• _What is needed_
Line by line, copy all of the data exactly.

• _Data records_

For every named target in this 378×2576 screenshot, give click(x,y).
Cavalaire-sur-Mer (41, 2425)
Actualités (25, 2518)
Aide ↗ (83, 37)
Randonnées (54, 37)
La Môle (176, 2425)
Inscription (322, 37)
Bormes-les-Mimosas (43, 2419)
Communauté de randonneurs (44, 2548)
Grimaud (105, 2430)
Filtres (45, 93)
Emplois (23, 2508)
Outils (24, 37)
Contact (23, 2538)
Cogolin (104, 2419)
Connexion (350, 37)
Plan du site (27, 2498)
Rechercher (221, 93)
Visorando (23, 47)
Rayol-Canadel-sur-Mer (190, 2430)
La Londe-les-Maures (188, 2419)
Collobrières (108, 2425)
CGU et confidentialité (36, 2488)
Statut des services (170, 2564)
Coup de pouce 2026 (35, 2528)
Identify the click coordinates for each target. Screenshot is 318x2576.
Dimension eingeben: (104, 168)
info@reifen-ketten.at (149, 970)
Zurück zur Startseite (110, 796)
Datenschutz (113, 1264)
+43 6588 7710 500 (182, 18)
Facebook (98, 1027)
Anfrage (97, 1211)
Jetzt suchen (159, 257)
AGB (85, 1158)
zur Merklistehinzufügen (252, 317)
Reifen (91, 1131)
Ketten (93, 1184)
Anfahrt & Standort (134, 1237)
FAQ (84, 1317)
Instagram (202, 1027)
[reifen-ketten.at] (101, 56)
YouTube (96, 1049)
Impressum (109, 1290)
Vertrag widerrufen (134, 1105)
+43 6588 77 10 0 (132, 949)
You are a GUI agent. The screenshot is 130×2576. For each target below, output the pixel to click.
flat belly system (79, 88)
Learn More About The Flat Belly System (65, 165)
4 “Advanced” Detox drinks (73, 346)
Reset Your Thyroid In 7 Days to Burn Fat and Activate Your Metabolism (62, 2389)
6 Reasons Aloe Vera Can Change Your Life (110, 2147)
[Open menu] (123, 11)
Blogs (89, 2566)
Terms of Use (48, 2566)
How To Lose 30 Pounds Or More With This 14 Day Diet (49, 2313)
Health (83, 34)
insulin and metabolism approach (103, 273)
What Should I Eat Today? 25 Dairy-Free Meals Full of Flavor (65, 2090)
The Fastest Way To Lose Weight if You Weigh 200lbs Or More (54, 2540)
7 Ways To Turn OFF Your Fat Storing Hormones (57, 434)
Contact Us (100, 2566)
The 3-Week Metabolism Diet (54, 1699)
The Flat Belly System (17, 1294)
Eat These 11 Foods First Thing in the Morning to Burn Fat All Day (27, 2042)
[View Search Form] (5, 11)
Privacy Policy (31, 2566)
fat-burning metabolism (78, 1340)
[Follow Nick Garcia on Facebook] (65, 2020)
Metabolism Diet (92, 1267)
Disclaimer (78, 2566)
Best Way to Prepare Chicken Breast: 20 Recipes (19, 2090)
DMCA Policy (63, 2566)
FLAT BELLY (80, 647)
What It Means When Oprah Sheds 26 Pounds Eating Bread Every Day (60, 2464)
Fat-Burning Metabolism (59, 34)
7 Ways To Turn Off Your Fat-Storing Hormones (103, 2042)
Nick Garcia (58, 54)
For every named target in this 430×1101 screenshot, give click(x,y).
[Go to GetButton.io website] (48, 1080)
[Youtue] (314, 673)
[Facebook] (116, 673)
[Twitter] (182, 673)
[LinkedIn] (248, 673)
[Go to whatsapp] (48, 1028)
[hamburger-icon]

• _Answer box_
For every named target in this 378×2576 screenshot, give click(x,y).
Cavalaire-sur-Mer (41, 2425)
Actualités (25, 2518)
Aide ↗ (83, 37)
Randonnées (54, 37)
La Môle (176, 2425)
Inscription (322, 37)
Bormes-les-Mimosas (43, 2419)
Communauté de randonneurs (44, 2548)
Grimaud (105, 2430)
Filtres (45, 93)
Emplois (23, 2508)
Outils (24, 37)
Contact (23, 2538)
Cogolin (104, 2419)
Connexion (350, 37)
Plan du site (27, 2498)
Rechercher (221, 93)
Visorando (23, 47)
Rayol-Canadel-sur-Mer (190, 2430)
La Londe-les-Maures (188, 2419)
Collobrières (108, 2425)
CGU et confidentialité (36, 2488)
Statut des services (170, 2564)
Coup de pouce 2026 (35, 2528)
Identify the click coordinates for each target. Screenshot is 318x2576.
Dimension eingeben: (104, 168)
info@reifen-ketten.at (149, 970)
Zurück zur Startseite (110, 796)
Datenschutz (113, 1264)
+43 6588 7710 500 (182, 18)
Facebook (98, 1027)
Anfrage (97, 1211)
Jetzt suchen (159, 257)
AGB (85, 1158)
zur Merklistehinzufügen (252, 317)
Reifen (91, 1131)
Ketten (93, 1184)
Anfahrt & Standort (134, 1237)
FAQ (84, 1317)
Instagram (202, 1027)
[reifen-ketten.at] (101, 56)
YouTube (96, 1049)
Impressum (109, 1290)
Vertrag widerrufen (134, 1105)
+43 6588 77 10 0 (132, 949)
You are a GUI agent. The screenshot is 130×2576. For each target below, output the pixel to click.
flat belly system (79, 88)
Learn More About The Flat Belly System (65, 165)
4 “Advanced” Detox drinks (73, 346)
Reset Your Thyroid In 7 Days to Burn Fat and Activate Your Metabolism (62, 2389)
6 Reasons Aloe Vera Can Change Your Life (110, 2147)
[Open menu] (123, 11)
Blogs (89, 2566)
Terms of Use (48, 2566)
How To Lose 30 Pounds Or More With This 14 Day Diet (49, 2313)
Health (83, 34)
insulin and metabolism approach (103, 273)
What Should I Eat Today? 25 Dairy-Free Meals Full of Flavor (65, 2090)
The Fastest Way To Lose Weight if You Weigh 200lbs Or More (54, 2540)
7 Ways To Turn OFF Your Fat Storing Hormones (57, 434)
Contact Us (100, 2566)
The 3-Week Metabolism Diet (54, 1699)
The Flat Belly System (17, 1294)
Eat These 11 Foods First Thing in the Morning to Burn Fat All Day (27, 2042)
[View Search Form] (5, 11)
Privacy Policy (31, 2566)
fat-burning metabolism (78, 1340)
[Follow Nick Garcia on Facebook] (65, 2020)
Metabolism Diet (92, 1267)
Disclaimer (78, 2566)
Best Way to Prepare Chicken Breast: 20 Recipes (19, 2090)
DMCA Policy (63, 2566)
FLAT BELLY (80, 647)
What It Means When Oprah Sheds 26 Pounds Eating Bread Every Day (60, 2464)
Fat-Burning Metabolism (59, 34)
7 Ways To Turn Off Your Fat-Storing Hormones (103, 2042)
Nick Garcia (58, 54)
For every named target in this 430×1101 screenshot, give click(x,y).
[Go to GetButton.io website] (48, 1080)
[Youtue] (314, 673)
[Facebook] (116, 673)
[Twitter] (182, 673)
[LinkedIn] (248, 673)
[Go to whatsapp] (48, 1028)
[hamburger-icon]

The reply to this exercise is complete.